BEGIN Excerpted records

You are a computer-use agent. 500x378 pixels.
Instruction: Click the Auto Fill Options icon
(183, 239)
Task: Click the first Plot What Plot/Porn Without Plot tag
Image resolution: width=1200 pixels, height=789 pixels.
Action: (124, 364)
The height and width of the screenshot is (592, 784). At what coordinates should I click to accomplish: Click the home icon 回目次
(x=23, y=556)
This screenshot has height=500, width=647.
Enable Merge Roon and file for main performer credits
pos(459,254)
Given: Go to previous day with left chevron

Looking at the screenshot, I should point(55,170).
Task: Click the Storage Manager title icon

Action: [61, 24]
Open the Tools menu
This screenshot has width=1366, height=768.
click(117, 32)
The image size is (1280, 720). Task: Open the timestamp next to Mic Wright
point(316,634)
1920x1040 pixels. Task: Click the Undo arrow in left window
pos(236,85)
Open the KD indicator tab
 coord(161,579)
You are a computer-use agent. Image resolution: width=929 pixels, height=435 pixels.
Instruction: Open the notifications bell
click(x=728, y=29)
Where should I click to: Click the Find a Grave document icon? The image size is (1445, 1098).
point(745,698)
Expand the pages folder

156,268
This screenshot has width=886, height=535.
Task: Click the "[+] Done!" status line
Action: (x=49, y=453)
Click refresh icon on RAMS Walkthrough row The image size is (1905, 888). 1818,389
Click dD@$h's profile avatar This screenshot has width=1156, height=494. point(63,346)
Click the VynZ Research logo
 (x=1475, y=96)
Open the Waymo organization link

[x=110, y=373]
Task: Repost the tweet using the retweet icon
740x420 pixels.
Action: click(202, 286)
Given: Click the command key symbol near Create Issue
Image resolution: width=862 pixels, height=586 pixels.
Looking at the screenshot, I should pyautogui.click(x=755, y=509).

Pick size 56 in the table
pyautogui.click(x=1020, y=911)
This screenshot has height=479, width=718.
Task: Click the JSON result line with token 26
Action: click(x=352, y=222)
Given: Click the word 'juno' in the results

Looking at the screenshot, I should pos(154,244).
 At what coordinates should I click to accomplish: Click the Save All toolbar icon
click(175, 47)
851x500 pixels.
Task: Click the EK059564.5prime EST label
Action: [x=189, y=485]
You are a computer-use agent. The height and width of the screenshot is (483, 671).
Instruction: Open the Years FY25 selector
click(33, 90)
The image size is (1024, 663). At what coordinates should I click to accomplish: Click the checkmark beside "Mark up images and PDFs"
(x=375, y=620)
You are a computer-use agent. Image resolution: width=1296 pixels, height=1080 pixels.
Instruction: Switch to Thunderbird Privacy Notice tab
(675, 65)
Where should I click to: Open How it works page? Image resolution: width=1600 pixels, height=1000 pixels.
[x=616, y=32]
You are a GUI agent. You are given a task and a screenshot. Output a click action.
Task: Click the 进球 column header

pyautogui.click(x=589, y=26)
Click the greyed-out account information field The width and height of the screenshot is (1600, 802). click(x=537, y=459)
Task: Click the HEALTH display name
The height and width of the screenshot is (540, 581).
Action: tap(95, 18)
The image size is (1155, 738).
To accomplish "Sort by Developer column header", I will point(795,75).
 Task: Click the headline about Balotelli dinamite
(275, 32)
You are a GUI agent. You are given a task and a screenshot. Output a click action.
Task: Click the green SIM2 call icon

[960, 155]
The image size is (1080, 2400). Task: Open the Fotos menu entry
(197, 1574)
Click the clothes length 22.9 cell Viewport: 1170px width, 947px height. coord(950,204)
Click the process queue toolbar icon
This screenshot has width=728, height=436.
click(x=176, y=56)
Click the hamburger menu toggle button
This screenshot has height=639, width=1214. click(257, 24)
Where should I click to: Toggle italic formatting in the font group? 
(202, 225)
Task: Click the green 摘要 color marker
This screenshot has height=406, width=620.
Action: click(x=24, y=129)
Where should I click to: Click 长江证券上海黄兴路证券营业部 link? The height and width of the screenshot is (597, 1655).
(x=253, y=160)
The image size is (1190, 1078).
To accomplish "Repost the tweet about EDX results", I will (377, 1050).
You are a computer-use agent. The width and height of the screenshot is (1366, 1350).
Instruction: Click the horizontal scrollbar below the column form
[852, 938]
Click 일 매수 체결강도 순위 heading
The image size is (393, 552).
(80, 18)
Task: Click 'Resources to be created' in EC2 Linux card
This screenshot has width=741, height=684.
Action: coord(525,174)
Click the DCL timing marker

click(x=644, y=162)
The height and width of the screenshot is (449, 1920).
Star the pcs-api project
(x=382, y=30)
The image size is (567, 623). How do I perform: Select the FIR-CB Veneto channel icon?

END Excerpted records

(The problem): All of the data above should be transcribed exactly.

(Result below):
You are a computer-use agent. 500x378 pixels.
Instruction: Click the Auto Fill Options icon
(183, 239)
Task: Click the first Plot What Plot/Porn Without Plot tag
Image resolution: width=1200 pixels, height=789 pixels.
Action: (124, 364)
The height and width of the screenshot is (592, 784). At what coordinates should I click to accomplish: Click the home icon 回目次
(x=23, y=556)
This screenshot has height=500, width=647.
Enable Merge Roon and file for main performer credits
pos(459,254)
Given: Go to previous day with left chevron

Looking at the screenshot, I should point(55,170).
Task: Click the Storage Manager title icon

Action: [61, 24]
Open the Tools menu
This screenshot has width=1366, height=768.
click(117, 32)
The image size is (1280, 720). Task: Open the timestamp next to Mic Wright
point(316,634)
1920x1040 pixels. Task: Click the Undo arrow in left window
pos(236,85)
Open the KD indicator tab
 coord(161,579)
You are a computer-use agent. Image resolution: width=929 pixels, height=435 pixels.
Instruction: Open the notifications bell
click(x=728, y=29)
Where should I click to: Click the Find a Grave document icon? The image size is (1445, 1098).
point(745,698)
Expand the pages folder

156,268
This screenshot has width=886, height=535.
Task: Click the "[+] Done!" status line
Action: (x=49, y=453)
Click refresh icon on RAMS Walkthrough row The image size is (1905, 888). 1818,389
Click dD@$h's profile avatar This screenshot has width=1156, height=494. point(63,346)
Click the VynZ Research logo
 (x=1475, y=96)
Open the Waymo organization link

[x=110, y=373]
Task: Repost the tweet using the retweet icon
740x420 pixels.
Action: click(202, 286)
Given: Click the command key symbol near Create Issue
Image resolution: width=862 pixels, height=586 pixels.
Looking at the screenshot, I should pyautogui.click(x=755, y=509).

Pick size 56 in the table
pyautogui.click(x=1020, y=911)
This screenshot has height=479, width=718.
Task: Click the JSON result line with token 26
Action: click(x=352, y=222)
Given: Click the word 'juno' in the results

Looking at the screenshot, I should pos(154,244).
 At what coordinates should I click to accomplish: Click the Save All toolbar icon
click(175, 47)
851x500 pixels.
Task: Click the EK059564.5prime EST label
Action: [x=189, y=485]
You are a computer-use agent. The height and width of the screenshot is (483, 671).
Instruction: Open the Years FY25 selector
click(33, 90)
The image size is (1024, 663). At what coordinates should I click to accomplish: Click the checkmark beside "Mark up images and PDFs"
(x=375, y=620)
You are a computer-use agent. Image resolution: width=1296 pixels, height=1080 pixels.
Instruction: Switch to Thunderbird Privacy Notice tab
(675, 65)
Where should I click to: Open How it works page? Image resolution: width=1600 pixels, height=1000 pixels.
[x=616, y=32]
You are a GUI agent. You are given a task and a screenshot. Output a click action.
Task: Click the 进球 column header

pyautogui.click(x=589, y=26)
Click the greyed-out account information field The width and height of the screenshot is (1600, 802). click(x=537, y=459)
Task: Click the HEALTH display name
The height and width of the screenshot is (540, 581).
Action: tap(95, 18)
The image size is (1155, 738).
To accomplish "Sort by Developer column header", I will point(795,75).
 Task: Click the headline about Balotelli dinamite
(275, 32)
You are a GUI agent. You are given a task and a screenshot. Output a click action.
Task: Click the green SIM2 call icon

[960, 155]
The image size is (1080, 2400). Task: Open the Fotos menu entry
(197, 1574)
Click the clothes length 22.9 cell Viewport: 1170px width, 947px height. coord(950,204)
Click the process queue toolbar icon
This screenshot has width=728, height=436.
click(x=176, y=56)
Click the hamburger menu toggle button
This screenshot has height=639, width=1214. click(257, 24)
Where should I click to: Toggle italic formatting in the font group? 
(202, 225)
Task: Click the green 摘要 color marker
This screenshot has height=406, width=620.
Action: click(x=24, y=129)
Where should I click to: Click 长江证券上海黄兴路证券营业部 link? The height and width of the screenshot is (597, 1655).
(x=253, y=160)
The image size is (1190, 1078).
To accomplish "Repost the tweet about EDX results", I will (377, 1050).
You are a computer-use agent. The width and height of the screenshot is (1366, 1350).
Instruction: Click the horizontal scrollbar below the column form
[852, 938]
Click 일 매수 체결강도 순위 heading
The image size is (393, 552).
(80, 18)
Task: Click 'Resources to be created' in EC2 Linux card
This screenshot has width=741, height=684.
Action: coord(525,174)
Click the DCL timing marker

click(x=644, y=162)
The height and width of the screenshot is (449, 1920).
Star the pcs-api project
(x=382, y=30)
The image size is (567, 623). How do I perform: Select the FIR-CB Veneto channel icon?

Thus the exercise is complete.